彼の流儀によく見られるように、このトーナメントで彼は会場の半分以上いると想定されていた(そして彼の想定は大正解だった)「赤黒アグロ」の下を行くようにデザインされたメタ仕様の「赤単アグロ」を披露した。ミラーマッチで勝つために赤黒デッキの大型化が進む世界において、スタークは《帆綱走り》を脇腹に叩き込み、《魔術師の稲妻》を1~2発本体に打ち込んでとどめを刺すという、それらが思いもよらないところに密かに着目した。これは基本的に彼が週末すべてでやっていたことだ。その戦略を続けない理由は見当たらなかった。
スタークに相対するのはポーランドのグジェゴジェ・コワルスキ/Grzegorz Kowalskiだ。プロツアートップ8に彼の名前はなく、このシーズンに初めてプラチナに到達しただけで、ヨーロッパのマジック・コミュニティの外側からは比較的不明な部分もあり、コワルスキが初出場で世界選手権の舞台で成功を収めたことは彼自身も驚いていた。彼はトップ8に入れたら良いほうだと言っていたので、この結果は彼の最初の予想以上のものだと言える。彼がトップ8ではなくトップ4で足切りだったことを知らなかったのか、それともシングルエリミネーション進出を目指していなかったのかは明らかではない。
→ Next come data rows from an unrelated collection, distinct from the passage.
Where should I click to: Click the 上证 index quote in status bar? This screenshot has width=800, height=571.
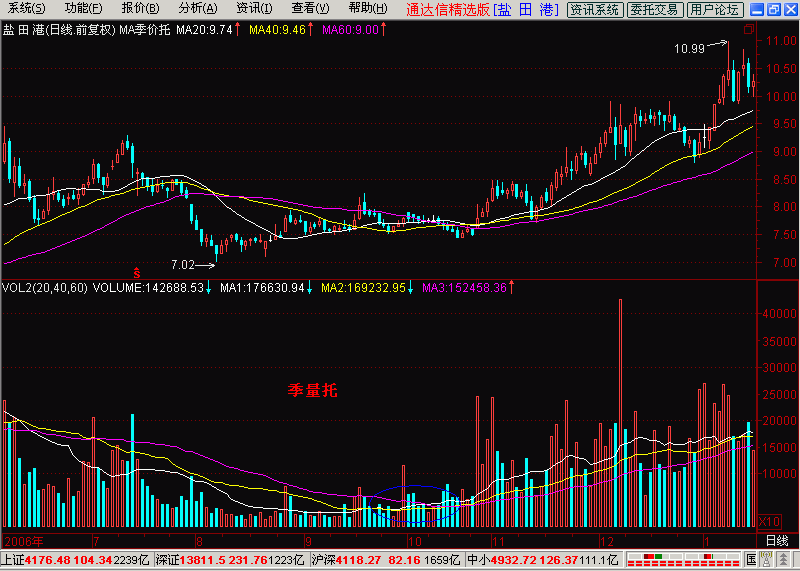pyautogui.click(x=77, y=559)
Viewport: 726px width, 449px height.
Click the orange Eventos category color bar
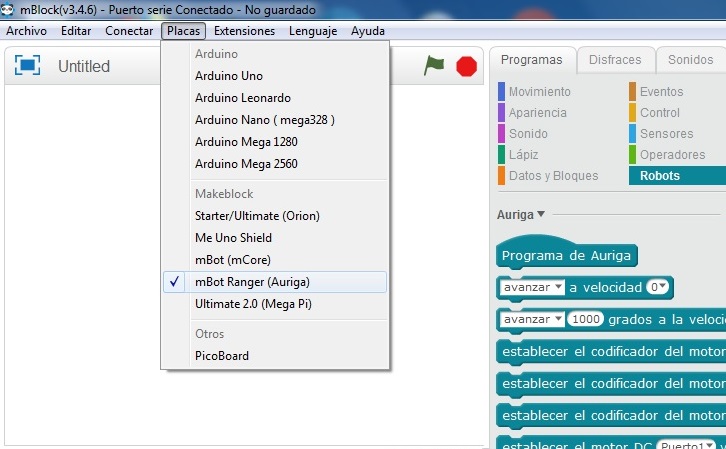(632, 92)
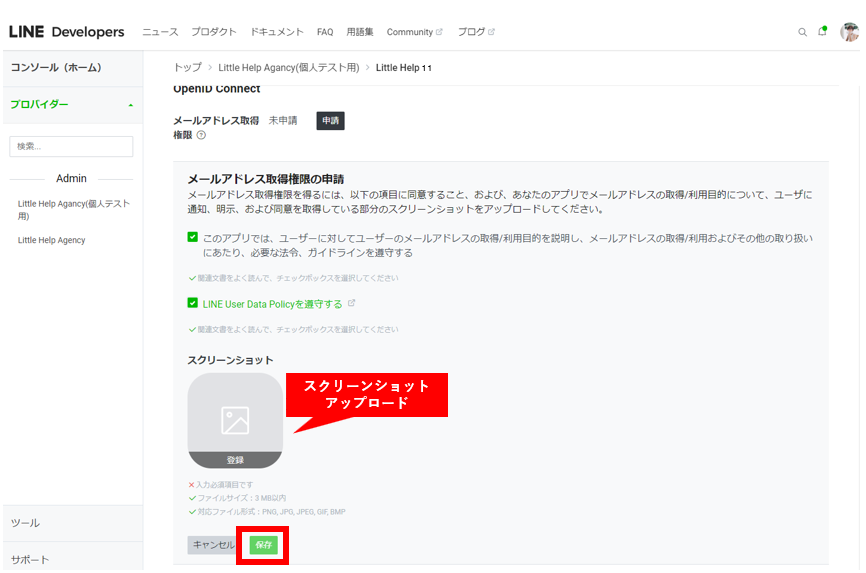Toggle the app email usage agreement checkbox
866x573 pixels.
tap(193, 238)
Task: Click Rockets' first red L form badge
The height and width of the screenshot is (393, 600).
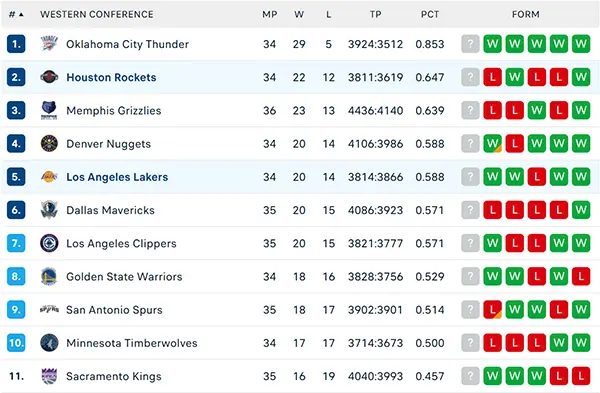Action: 492,77
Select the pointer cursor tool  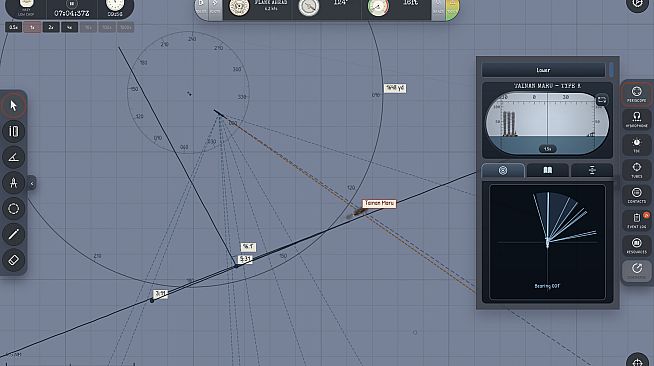[x=13, y=105]
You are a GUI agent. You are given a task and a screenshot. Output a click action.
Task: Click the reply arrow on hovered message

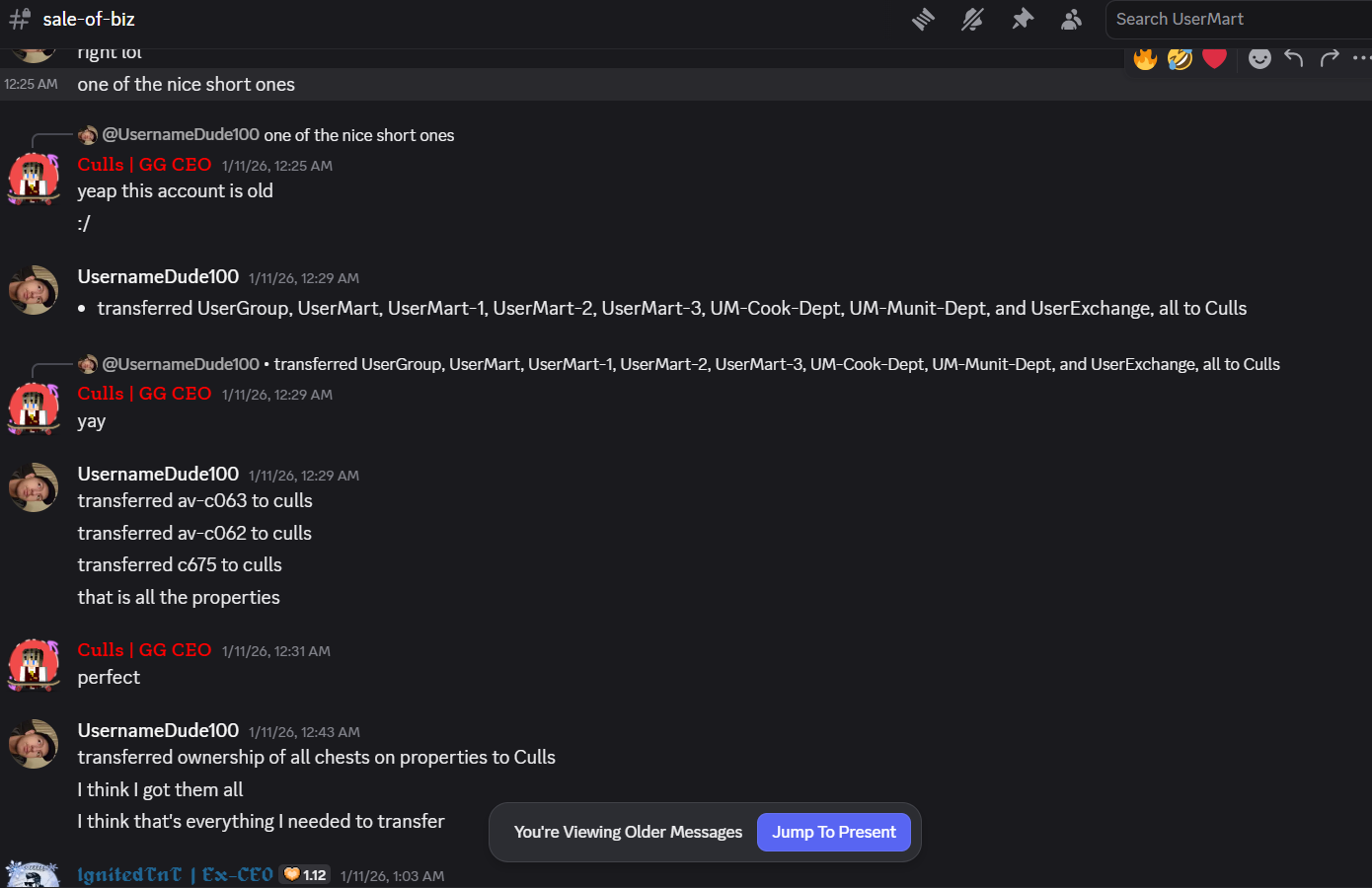[1294, 58]
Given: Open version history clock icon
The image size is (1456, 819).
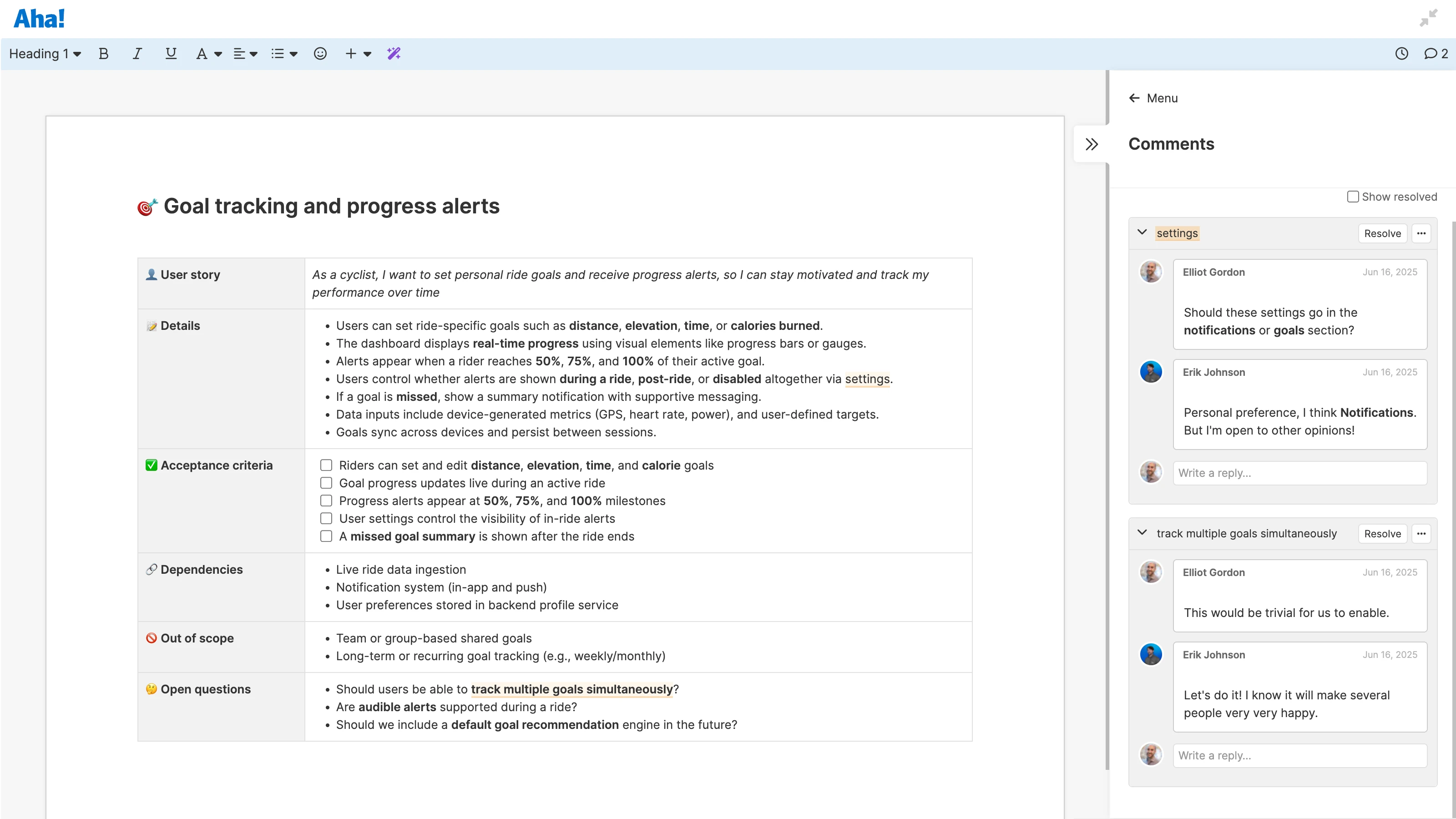Looking at the screenshot, I should pyautogui.click(x=1401, y=54).

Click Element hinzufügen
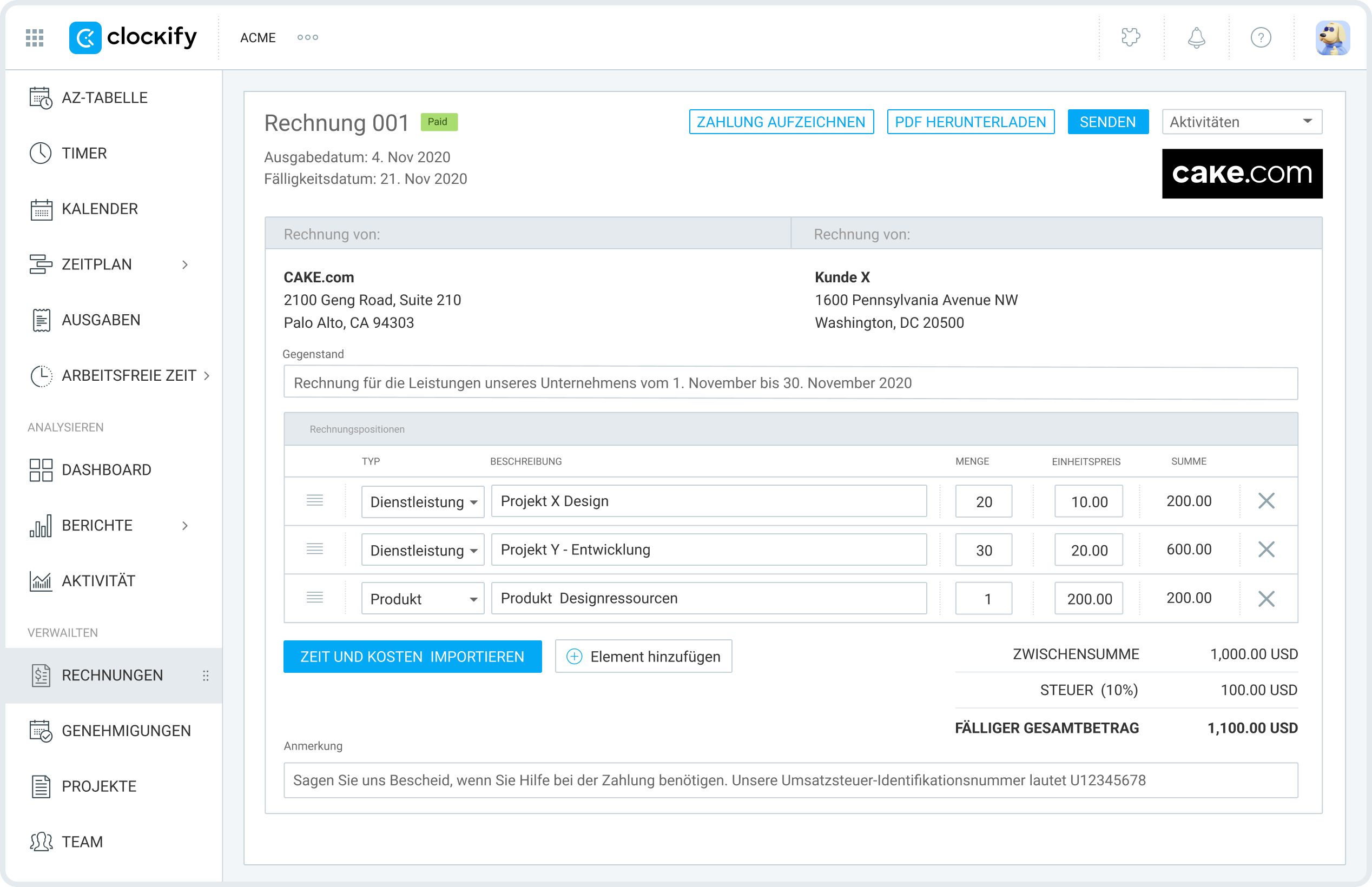pyautogui.click(x=643, y=656)
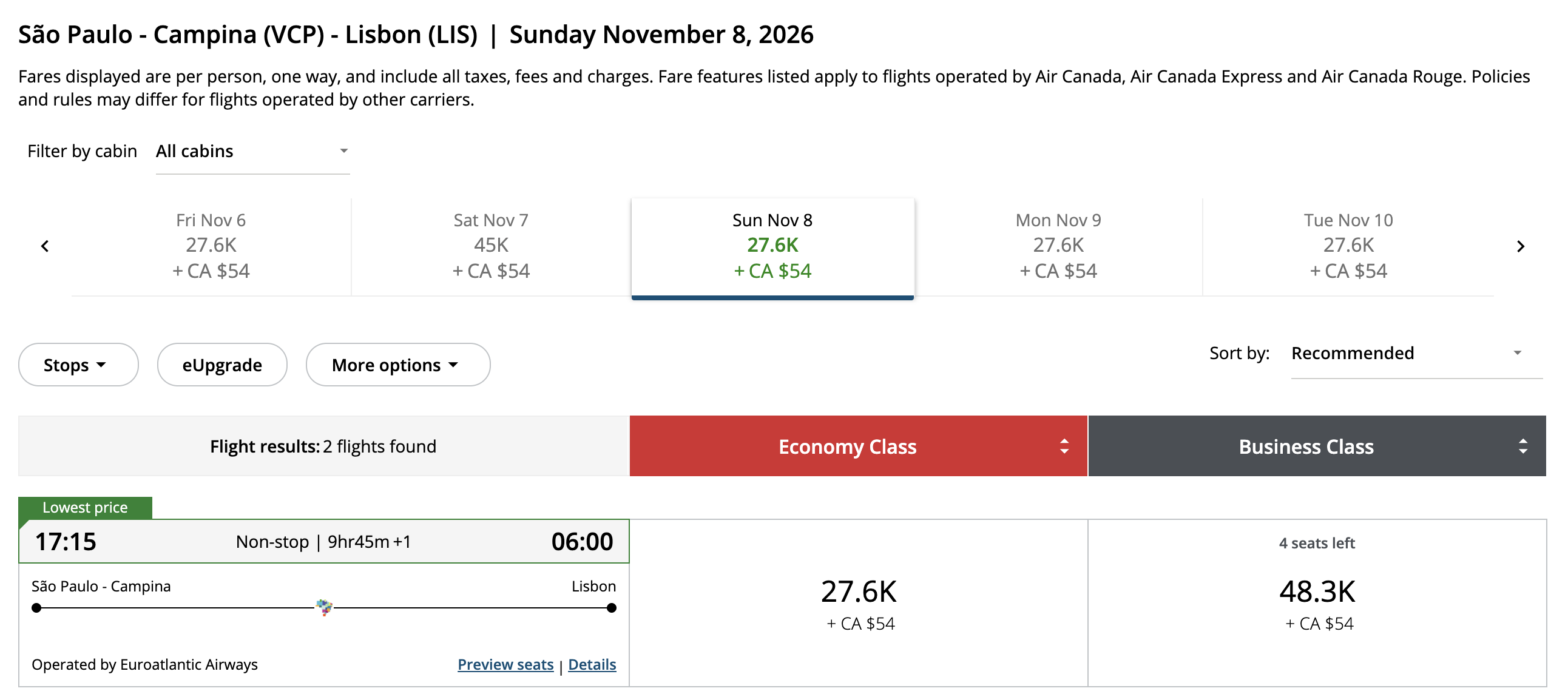The width and height of the screenshot is (1568, 694).
Task: Switch to the Tue Nov 10 date tab
Action: (1348, 246)
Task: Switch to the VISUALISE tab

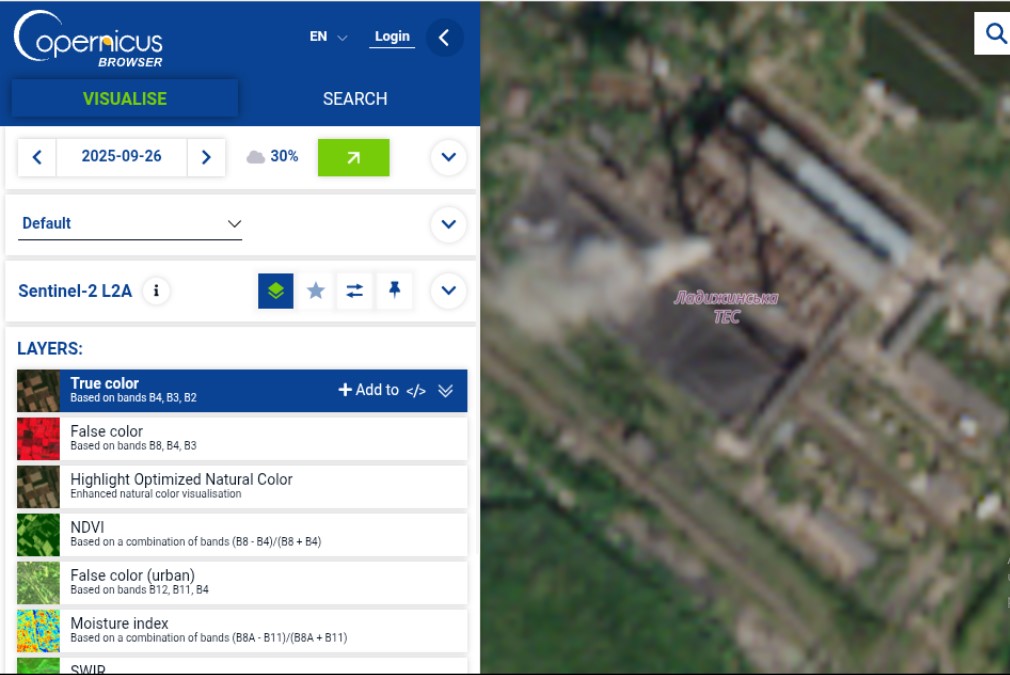Action: point(125,99)
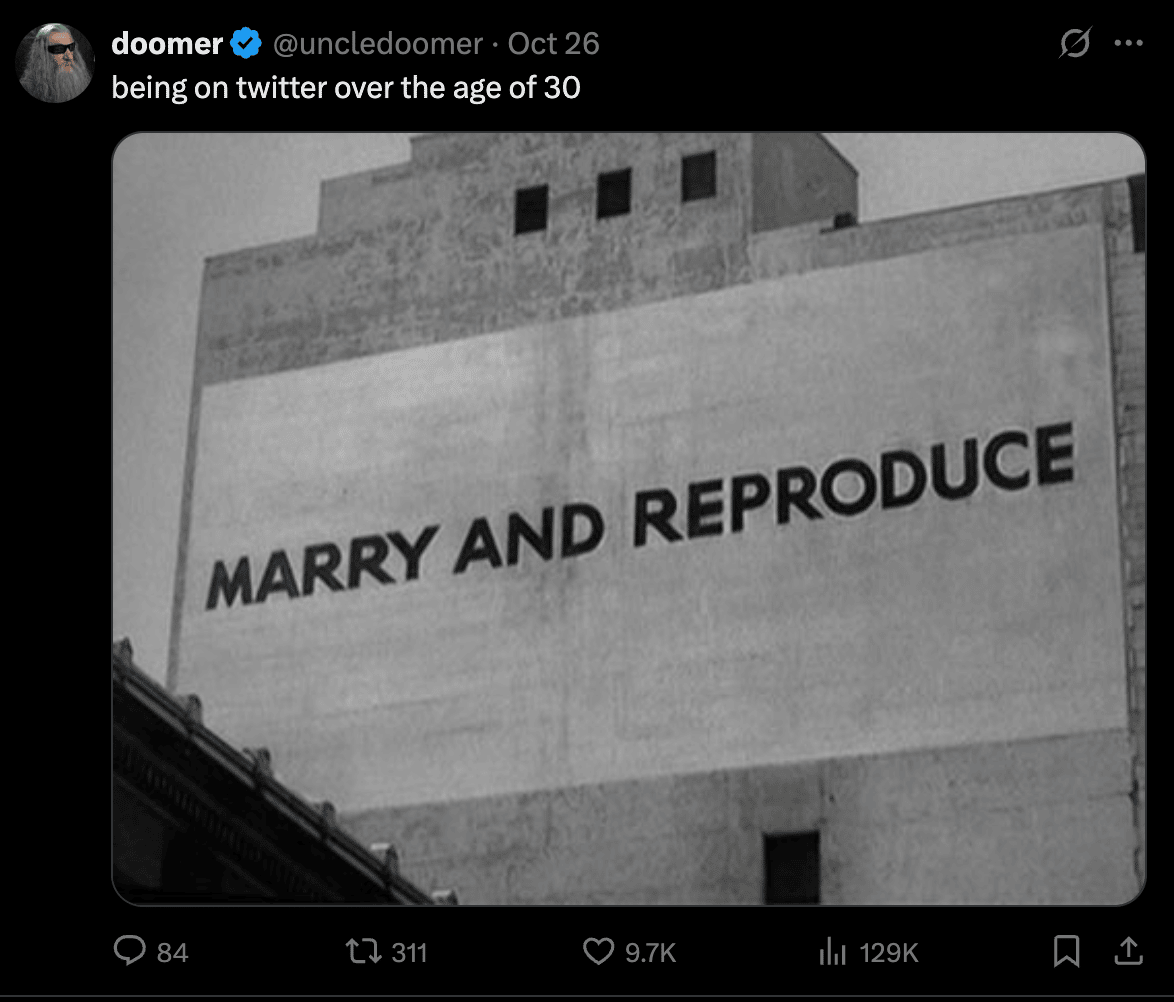Click the like heart icon

pos(598,951)
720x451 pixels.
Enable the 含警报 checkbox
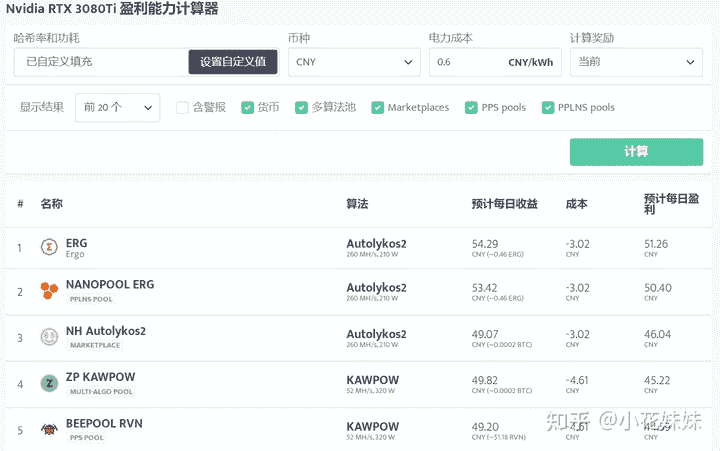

しかしコワルスキはここ数年静かに一貫した結果を出しており、ポーランド代表チームを率いて去年のワールド・マジック・カップの決勝に導いて以降、多くの人にとってコワルスキの秘密は解明された。そしてそれでも謎が解明されないとしても、彼がミラーマッチ用に調整された「赤黒アグロ」を使い、世界最高のプレイヤーの集う場で初日を首位で終えたことで、今や間違いなく明らかになった。
ちょっとした助けが必要なので、彼のデッキとベン・スタークとの組み合わせは引き次第になる。赤黒の最高の1、2、3の動きにはどんなスタンダードのプレイヤーもほとんど敵わないが、より標準的な動きではスタークのデッキの構成にやられてしまうことになる。《ボーマットの急使》などの普段は強力なカードもスタークの1/2や先制攻撃持ちに対して機能せず、そしてスタークのデッキはコワルスキのものよりも多くの火力呪文をプレイしているので、彼のライフが10以下になった場合は火力の射程圏内にあることを気にしなければならず、そうなると盤面の存在は実際問題にならないのだ。
ゲーム展開
スタークにとって1ゲーム目後手であることは良い兆しではなかった。また彼は土地1枚の初手をキープしたのために窮地に追い込まれた。とても良い土地1枚の初手だった――タフネス2の1マナクリーチャーが2枚、1マナの除去が2枚、そして《熱烈の神ハゾレト》が1枚――が、彼は自らのデッキのトップに翻弄されたままだった。
スタークは盤面で最初のダメージを《ギトゥの溶岩走り》と《帆綱走り》――本当にたくさん走っている――で叩き出した。《ゴブリンの鎖回し》で死ぬクリーチャーはいないので、3ターン目にコワルスキがそれを出したときに戦場に影響を受けたものはなかった。コワルスキは抜け目なくこのクリーチャーを《キランの真意号》に搭乗させるためには使わず、 ブロックして盤面を維持するために残した。スタークがさらに圧力をかけられるようになるためにはあともう1枚だけ土地が必要だった。
しかしスタークが4ターン目を迎えた時、彼は依然として1枚の《山》しか戦場に出せていなかった。アドバンテージ・ゲージが大きく遠ざかっても、彼は無表情のままだった。もし彼の表情が変わっても、誰も気づかなかったと思う。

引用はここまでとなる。